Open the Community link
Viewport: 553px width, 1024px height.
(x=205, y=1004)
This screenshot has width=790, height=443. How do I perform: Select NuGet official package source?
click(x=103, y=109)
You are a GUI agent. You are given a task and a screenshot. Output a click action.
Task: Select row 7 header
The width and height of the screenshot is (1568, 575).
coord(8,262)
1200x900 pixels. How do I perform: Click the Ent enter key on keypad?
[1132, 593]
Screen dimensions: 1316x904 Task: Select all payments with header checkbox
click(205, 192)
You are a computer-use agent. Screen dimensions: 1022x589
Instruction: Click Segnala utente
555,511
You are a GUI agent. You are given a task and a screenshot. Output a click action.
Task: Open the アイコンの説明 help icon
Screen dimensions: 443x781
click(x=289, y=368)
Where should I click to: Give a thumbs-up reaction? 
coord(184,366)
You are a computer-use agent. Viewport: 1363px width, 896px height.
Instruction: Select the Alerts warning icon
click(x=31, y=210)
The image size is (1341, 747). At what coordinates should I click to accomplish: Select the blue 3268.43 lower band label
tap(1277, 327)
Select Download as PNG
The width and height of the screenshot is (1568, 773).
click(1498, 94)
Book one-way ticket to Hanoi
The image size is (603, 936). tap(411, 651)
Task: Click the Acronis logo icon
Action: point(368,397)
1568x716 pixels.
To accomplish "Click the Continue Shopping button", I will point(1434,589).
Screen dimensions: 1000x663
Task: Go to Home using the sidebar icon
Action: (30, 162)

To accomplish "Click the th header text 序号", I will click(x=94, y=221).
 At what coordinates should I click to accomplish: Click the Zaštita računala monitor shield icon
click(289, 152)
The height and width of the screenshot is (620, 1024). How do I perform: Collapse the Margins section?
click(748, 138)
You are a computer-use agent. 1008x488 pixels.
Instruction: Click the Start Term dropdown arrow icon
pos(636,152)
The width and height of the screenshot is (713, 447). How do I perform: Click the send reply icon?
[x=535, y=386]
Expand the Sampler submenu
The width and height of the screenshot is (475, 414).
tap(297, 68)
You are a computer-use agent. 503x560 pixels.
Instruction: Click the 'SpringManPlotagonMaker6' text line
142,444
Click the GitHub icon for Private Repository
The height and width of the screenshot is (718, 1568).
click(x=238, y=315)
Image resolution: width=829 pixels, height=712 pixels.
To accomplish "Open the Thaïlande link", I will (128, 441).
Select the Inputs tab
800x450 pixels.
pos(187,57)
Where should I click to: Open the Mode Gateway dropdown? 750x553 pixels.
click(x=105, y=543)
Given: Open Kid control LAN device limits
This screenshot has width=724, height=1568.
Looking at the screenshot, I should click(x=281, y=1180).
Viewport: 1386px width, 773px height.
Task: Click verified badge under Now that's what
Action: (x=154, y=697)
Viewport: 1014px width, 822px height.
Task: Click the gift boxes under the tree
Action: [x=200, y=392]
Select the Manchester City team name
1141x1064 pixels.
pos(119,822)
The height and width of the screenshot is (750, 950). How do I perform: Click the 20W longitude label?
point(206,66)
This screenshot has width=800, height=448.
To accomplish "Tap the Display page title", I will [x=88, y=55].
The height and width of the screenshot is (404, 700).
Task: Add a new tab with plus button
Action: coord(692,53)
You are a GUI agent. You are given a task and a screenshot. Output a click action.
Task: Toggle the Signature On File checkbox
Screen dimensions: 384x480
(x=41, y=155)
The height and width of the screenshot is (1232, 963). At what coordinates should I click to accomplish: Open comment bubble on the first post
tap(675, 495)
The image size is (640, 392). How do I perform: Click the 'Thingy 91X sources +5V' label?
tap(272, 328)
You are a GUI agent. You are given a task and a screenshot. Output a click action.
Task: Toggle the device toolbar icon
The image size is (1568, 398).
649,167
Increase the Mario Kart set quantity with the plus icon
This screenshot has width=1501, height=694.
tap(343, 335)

▬▬▬▬▬▬▬▬▬▬

* [TASK OBJECTIVE] Only one span of lines is wanted: the line with "The image size is (640, 392)." and every line after it to the end of the entries, output exactly.

* [RESPONSE BELOW]
The image size is (640, 392). How do I perform: Click the 'Thingy 91X sources +5V' label?
tap(272, 328)
You are a GUI agent. You are given a task and a screenshot. Output a click action.
Task: Toggle the device toolbar icon
The image size is (1568, 398).
649,167
Increase the Mario Kart set quantity with the plus icon
This screenshot has width=1501, height=694.
tap(343, 335)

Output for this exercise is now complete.